The leaflets were signed “under
auspices of AHCPMC (Ad Hoc Committee for the Preservation of Mental Chastity).”
We miscreants who wrote and distributed this leaflet were,
instead of being embarrassed by their juvenile actions, pleased that it got
covered in the Gazette and newspapers.
We were especially tickled that the leaflets seemed to upset Sen.
Jones.
What Did It All Mean?
Looking back at the Ali controversy more than
forty years later, it seems that this incident can best be viewed as evidence
of the changes taking place in the nation and Arkansas as the Sixties ended.
Journalist John Starr (1987, p 55) described Winthrop
Rockefeller as the “wrecking bar voters used to dismantle the political machine
that held Arkansas in thrall and was threatening in the mid-1960s to give the
state a governor for life.” In 1969, the wrecking bar was still at work: Rockefeller
had defeated segregationist Jim Johnson in 1966 and Old Guard politician Marion
Crank in 1968, and he brought forward what Ernie Dumas (2012), long-time
political reporter, called “the most ambitious program in Arkansas history.”

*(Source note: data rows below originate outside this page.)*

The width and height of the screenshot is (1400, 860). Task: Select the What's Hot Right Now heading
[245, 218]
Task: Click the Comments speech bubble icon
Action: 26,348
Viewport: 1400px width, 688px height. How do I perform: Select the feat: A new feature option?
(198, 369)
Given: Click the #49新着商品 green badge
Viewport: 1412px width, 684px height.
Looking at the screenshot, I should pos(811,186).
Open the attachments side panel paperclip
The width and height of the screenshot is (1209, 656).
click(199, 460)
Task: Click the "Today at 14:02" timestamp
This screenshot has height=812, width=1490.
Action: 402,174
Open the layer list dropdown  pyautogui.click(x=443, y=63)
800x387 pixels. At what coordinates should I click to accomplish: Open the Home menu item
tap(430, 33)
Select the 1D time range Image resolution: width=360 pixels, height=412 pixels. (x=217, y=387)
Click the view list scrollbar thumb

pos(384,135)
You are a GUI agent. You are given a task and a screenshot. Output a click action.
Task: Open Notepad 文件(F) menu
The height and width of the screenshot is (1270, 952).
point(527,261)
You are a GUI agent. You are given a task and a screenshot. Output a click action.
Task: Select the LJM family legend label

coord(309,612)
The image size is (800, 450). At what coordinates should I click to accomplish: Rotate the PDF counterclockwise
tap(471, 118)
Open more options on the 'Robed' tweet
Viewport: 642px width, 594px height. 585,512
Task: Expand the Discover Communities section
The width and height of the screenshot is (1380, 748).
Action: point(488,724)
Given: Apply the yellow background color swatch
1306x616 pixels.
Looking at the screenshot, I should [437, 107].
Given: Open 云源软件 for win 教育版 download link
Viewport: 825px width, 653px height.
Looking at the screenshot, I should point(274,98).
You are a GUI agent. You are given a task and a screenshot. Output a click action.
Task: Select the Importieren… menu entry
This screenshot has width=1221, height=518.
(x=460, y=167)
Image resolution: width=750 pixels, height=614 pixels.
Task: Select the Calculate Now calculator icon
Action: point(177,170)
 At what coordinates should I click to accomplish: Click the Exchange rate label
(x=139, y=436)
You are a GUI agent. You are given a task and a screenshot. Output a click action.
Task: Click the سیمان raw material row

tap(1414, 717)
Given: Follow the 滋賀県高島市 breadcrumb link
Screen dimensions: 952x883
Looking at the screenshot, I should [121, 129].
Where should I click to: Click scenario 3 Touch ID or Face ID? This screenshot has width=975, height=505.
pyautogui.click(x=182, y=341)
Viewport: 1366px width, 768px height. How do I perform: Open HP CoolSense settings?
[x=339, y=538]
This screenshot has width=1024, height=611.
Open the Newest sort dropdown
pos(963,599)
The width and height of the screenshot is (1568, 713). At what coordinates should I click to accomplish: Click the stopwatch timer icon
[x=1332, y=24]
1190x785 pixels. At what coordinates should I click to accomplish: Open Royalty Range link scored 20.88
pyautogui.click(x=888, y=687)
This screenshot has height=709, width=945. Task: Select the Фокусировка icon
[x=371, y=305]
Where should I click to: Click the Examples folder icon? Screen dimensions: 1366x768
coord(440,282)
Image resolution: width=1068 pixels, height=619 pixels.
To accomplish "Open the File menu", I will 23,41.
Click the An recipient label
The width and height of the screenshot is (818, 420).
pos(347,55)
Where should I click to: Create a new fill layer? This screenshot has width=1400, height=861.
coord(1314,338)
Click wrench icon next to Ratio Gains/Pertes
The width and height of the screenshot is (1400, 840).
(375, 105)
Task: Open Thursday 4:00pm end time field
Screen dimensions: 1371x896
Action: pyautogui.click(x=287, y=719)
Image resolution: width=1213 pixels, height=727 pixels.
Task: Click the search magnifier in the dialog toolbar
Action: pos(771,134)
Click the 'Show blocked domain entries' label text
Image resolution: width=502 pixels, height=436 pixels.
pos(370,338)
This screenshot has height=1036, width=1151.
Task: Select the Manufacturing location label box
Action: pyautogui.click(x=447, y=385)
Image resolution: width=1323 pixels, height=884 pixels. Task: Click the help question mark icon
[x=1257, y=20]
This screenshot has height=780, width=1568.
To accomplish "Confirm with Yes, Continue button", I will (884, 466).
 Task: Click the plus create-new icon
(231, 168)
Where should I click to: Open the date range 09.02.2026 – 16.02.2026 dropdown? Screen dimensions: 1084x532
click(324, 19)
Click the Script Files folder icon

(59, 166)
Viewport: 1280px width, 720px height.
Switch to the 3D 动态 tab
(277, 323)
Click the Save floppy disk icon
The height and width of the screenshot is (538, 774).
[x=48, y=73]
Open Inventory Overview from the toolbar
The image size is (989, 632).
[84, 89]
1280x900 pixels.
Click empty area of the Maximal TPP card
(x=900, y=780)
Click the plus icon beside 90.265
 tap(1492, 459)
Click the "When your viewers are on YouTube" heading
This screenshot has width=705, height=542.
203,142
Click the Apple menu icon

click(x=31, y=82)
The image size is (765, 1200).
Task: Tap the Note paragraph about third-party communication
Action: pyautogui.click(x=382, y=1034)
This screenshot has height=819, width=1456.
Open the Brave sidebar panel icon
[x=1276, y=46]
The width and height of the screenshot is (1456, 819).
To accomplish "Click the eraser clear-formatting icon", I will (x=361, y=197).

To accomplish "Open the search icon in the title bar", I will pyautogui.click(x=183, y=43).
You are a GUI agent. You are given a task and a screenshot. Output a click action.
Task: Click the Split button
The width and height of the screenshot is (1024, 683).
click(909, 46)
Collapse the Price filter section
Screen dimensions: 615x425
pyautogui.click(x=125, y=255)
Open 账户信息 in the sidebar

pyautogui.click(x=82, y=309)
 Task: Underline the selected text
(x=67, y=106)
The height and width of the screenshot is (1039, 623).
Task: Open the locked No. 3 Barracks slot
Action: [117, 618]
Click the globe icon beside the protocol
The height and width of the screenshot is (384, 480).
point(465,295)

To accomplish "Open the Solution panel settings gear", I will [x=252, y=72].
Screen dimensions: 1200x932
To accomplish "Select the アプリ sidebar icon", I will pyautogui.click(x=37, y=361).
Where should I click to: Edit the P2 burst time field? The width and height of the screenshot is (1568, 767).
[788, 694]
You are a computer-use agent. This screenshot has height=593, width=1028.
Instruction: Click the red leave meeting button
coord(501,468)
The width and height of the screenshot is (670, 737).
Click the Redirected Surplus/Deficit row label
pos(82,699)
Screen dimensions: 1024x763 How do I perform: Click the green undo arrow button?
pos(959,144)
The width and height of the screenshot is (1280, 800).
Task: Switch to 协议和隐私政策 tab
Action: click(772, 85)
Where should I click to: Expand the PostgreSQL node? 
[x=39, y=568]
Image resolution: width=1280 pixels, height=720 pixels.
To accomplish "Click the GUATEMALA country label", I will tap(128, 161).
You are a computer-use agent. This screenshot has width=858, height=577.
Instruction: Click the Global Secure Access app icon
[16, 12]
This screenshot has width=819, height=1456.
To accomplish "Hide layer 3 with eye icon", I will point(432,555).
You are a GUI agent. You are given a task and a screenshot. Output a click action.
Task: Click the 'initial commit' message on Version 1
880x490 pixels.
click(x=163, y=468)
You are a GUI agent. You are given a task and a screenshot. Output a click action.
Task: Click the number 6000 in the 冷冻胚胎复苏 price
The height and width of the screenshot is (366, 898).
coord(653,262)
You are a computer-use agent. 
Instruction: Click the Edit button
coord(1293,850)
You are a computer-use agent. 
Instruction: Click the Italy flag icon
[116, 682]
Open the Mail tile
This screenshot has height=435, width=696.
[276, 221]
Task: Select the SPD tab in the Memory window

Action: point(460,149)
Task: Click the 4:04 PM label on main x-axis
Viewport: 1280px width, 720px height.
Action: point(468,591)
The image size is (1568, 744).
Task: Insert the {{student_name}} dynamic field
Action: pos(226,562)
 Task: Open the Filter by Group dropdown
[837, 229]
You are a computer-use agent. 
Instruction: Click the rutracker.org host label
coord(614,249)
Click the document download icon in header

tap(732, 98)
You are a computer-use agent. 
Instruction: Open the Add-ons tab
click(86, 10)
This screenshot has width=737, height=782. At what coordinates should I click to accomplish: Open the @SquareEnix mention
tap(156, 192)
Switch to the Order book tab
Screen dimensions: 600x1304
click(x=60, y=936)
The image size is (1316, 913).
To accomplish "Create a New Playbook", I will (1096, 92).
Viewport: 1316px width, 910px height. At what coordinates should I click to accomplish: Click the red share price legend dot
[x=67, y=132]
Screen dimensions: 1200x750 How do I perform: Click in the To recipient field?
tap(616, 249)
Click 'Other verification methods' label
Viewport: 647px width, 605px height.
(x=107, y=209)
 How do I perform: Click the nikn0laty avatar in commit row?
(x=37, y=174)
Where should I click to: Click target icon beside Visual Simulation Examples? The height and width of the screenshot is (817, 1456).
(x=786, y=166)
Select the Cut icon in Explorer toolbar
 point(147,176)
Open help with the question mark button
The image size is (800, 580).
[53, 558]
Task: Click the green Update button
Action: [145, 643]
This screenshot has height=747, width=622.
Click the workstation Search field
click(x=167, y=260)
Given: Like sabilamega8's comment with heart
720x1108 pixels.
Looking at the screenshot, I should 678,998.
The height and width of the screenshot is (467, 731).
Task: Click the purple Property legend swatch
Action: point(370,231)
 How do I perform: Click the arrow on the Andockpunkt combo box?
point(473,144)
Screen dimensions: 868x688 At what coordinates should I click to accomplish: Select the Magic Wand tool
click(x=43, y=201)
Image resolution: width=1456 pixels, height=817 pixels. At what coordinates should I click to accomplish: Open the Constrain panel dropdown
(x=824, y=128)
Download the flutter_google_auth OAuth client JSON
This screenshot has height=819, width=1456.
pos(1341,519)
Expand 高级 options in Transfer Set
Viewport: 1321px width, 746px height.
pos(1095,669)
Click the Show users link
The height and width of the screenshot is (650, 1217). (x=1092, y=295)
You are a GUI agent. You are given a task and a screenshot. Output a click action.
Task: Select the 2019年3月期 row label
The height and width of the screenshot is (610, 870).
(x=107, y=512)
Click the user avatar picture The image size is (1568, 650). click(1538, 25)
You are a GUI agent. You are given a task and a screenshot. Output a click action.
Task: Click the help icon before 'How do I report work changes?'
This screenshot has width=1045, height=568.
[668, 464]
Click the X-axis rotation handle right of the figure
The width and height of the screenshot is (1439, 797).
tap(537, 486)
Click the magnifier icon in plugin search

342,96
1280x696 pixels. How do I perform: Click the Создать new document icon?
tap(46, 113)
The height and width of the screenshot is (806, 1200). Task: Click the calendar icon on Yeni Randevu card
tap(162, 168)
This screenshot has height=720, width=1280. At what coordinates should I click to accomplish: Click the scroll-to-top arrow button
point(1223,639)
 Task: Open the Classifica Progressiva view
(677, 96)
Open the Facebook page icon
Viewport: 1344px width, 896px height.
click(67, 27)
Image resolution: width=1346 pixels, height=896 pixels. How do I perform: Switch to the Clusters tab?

According to Dumas, Rockefeller said that this program was what he entered
politics to do.
The Old Guard Democrats wanted none of Rockefeller’s
proposed tax (almost $100 million per year increase) and modernization program,
which included, among other things, a reorganization of state government and
the implementation of the state’s first classification and pay plan. As the Ali
controversy arose, they – under the leadership of Sen. Jones – were fighting to
derail WR’s proposals, and were succeeding.
Perhaps their success in thwarting Rockefeller’s program
reminded the Old Guard of the old days when they could get their way on most
issues. Perhaps in opposing the Ali speech, the Old Guard senators were just reverting
to form, recalling how they had previously restricted speech on state campuses.
In the late 1950s and early 1960s, they had used accusations of subversion and
communism to limit who could speak on Arkansas campuses, keeping out people
they labeled “racial agitators,” “communists,” and other bad “outside
influences.” During those years, the Attorney General and legislators had held
hearings on and conducted investigations of “subversives” they claimed were undermining
order in the state.
In this atmosphere, as late as December 1964, the University
of Arkansas had forbidden the use of its facilities for a speech by the
cultural attaché of the Bulgarian Embassy on the grounds that he was a
communist. (He was instead allowed, by a minister, to speak at the Methodist
Student Center.)
Because most funding for public universities came from state
appropriations, college leaders tried to avoid offending the elected officials
who proposed and voted on their budgets. From 1954 to 1966, Faubus and his men
determined how much money Arkansas universities and colleges would receive each
year, thus the Old Guard had been in a strong position to influence decisions
about who was allowed to speak on college campuses.
In 1969, however, the Old Guard senators no longer had the
power to exert their will on Arkansas colleges and universities, though they tried
with the Ali controversy. Both university administrators and students were less
willing to submit to the efforts of these legislators to control them. Thus, UA
President Mullins could ignore the state Senate’s anti-Ali resolution, and
students could ridicule its authors, with little fear of the retribution that
likely would have been meted out a few years earlier.
Although, the Old Guard succeeded in killing most of
Rockefeller’s reform program during his last term, the end of their influence
was near. The major elements of Rockefeller’s
program were passed in the following years under the leadership of the three
progressive Democratic governors who followed Rockefeller in office. These
three governors acknowledged that Rockefeller was “the beacon who showed us the
way out of the dark days of politics.” (Blair and Barth, p. 46).
The Ali controversy likely did not hasten the end of the
dark days of Arkansas politics, but it did show the end was near.